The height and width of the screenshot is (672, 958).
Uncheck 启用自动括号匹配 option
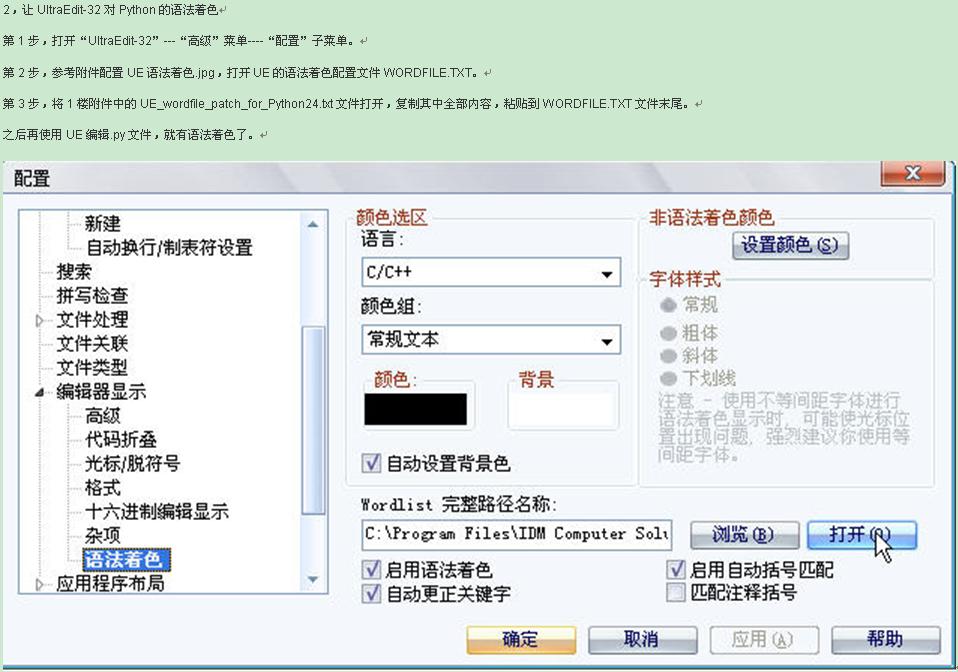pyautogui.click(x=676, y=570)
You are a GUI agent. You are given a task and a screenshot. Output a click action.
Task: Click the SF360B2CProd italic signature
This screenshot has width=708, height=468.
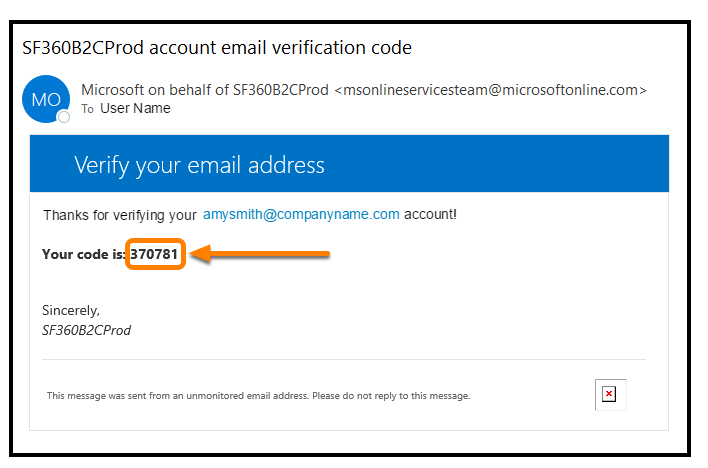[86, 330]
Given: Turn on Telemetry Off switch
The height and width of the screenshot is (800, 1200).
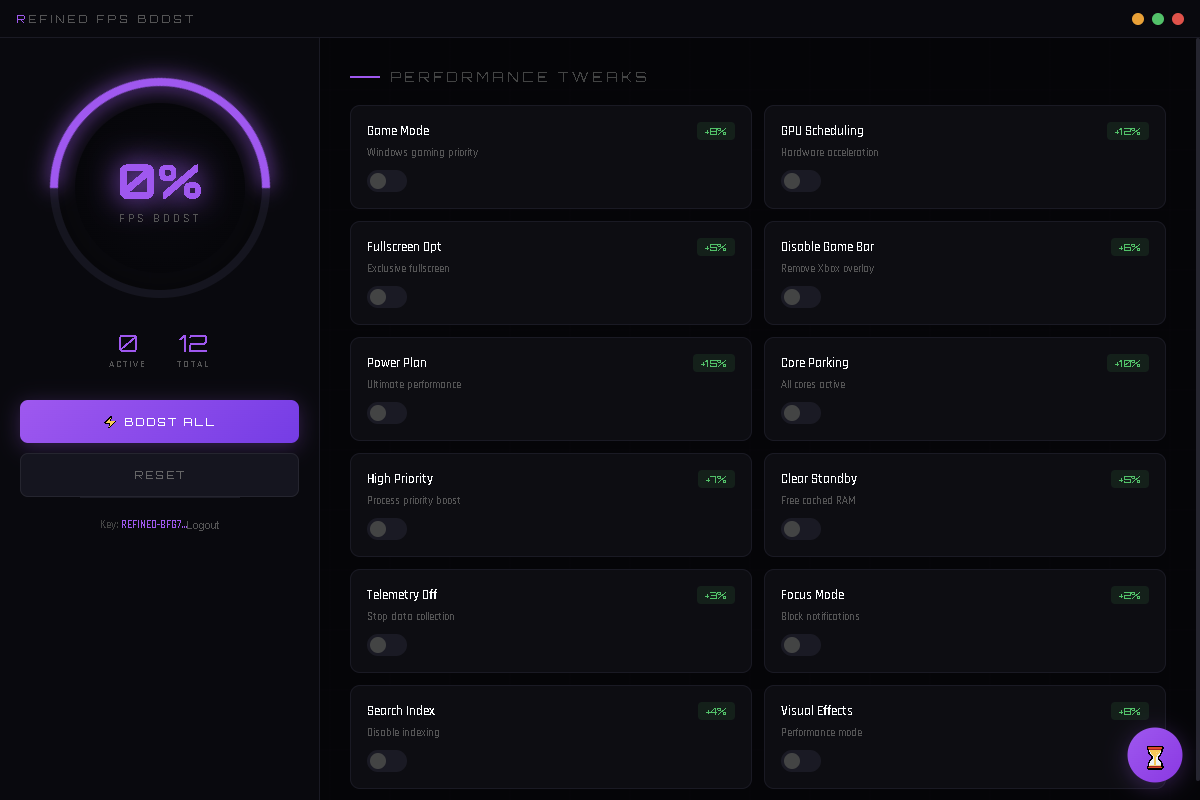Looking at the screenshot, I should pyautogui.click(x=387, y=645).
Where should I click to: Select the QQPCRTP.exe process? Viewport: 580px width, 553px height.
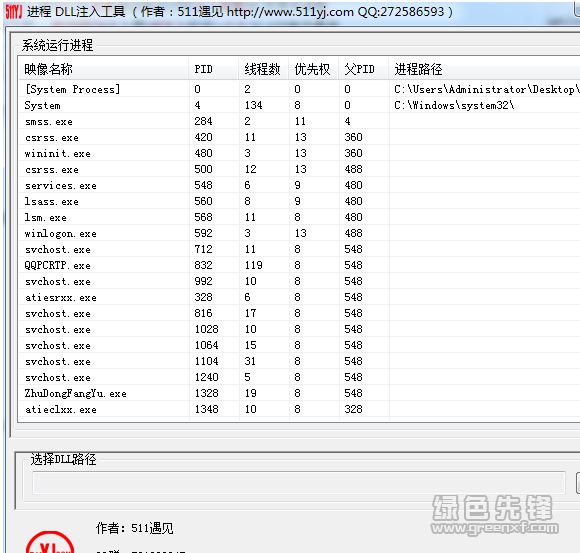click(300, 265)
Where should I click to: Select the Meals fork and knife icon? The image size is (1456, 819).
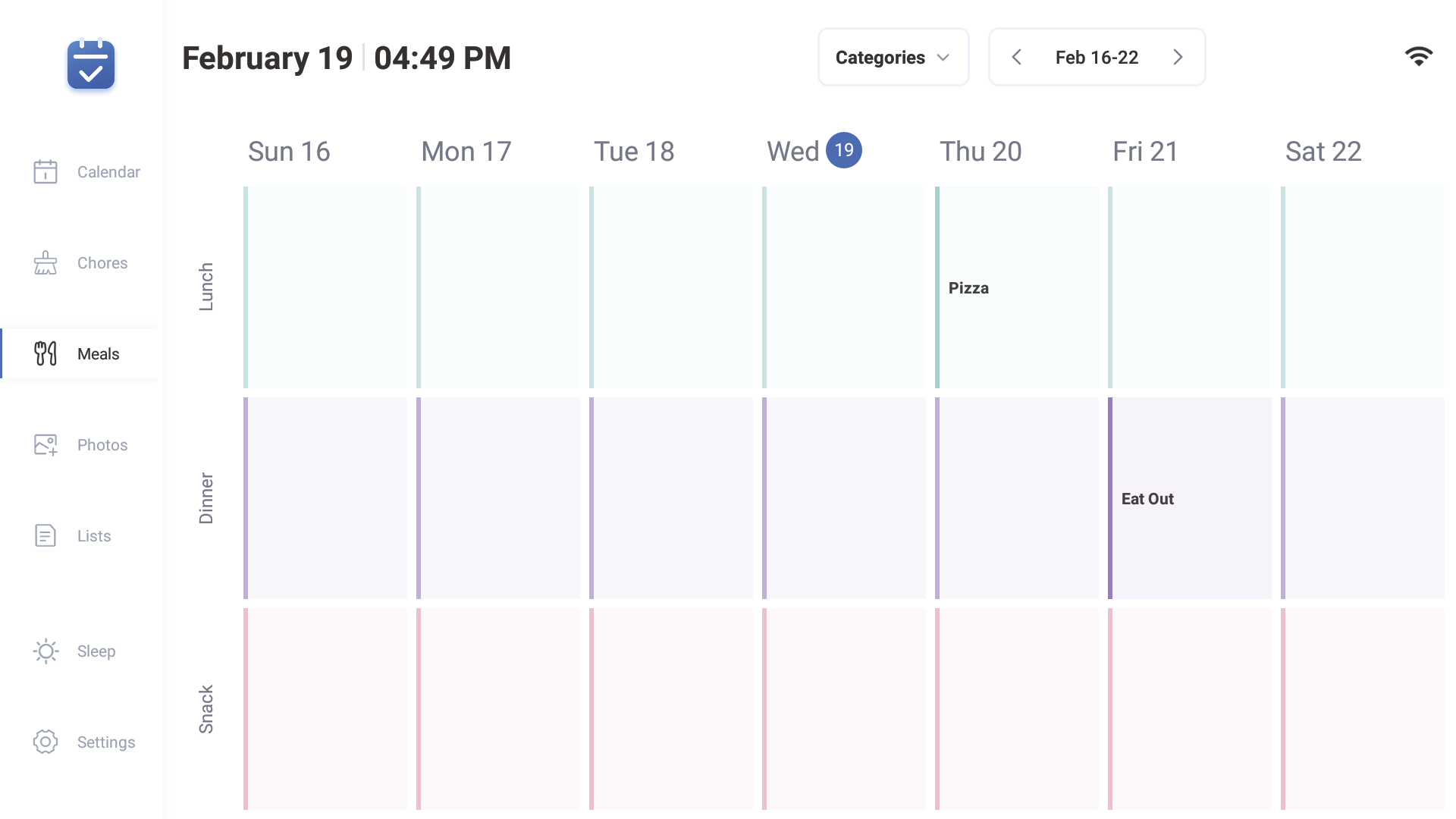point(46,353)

--

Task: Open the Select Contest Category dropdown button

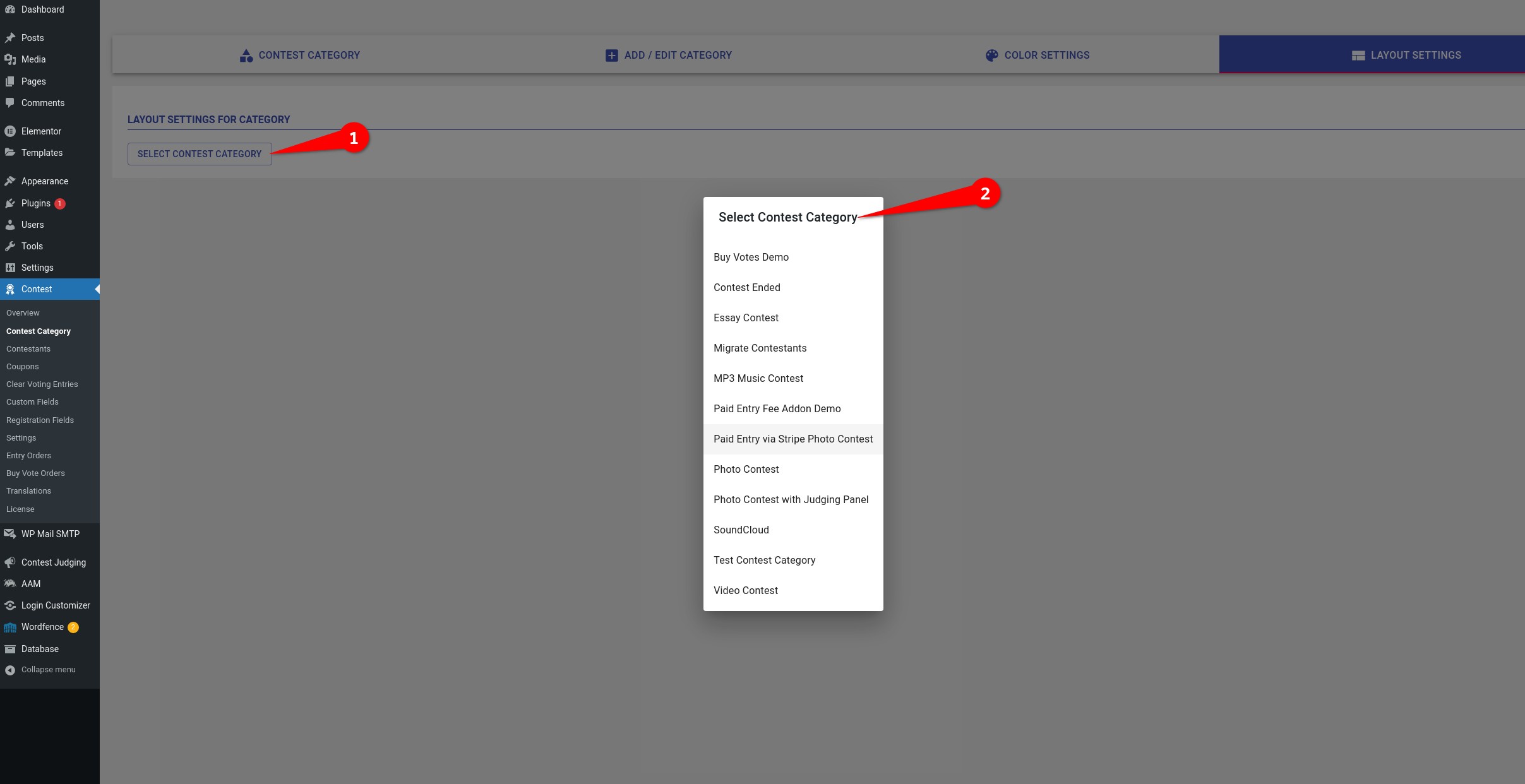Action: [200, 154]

■ WHAT IS NEEDED ■
In the listing above, find the line containing "You are a GUI" and the line containing "Given: Turn on Telemetry Off switch", then print exactly those two lines and every line between them, minus the pictures.

■ RESPONSE BELOW ■
You are a GUI agent. You are given a task and a screenshot. Output a click action.
Task: Click the SF360B2CProd italic signature
This screenshot has width=708, height=468.
[86, 330]
Given: Turn on Telemetry Off switch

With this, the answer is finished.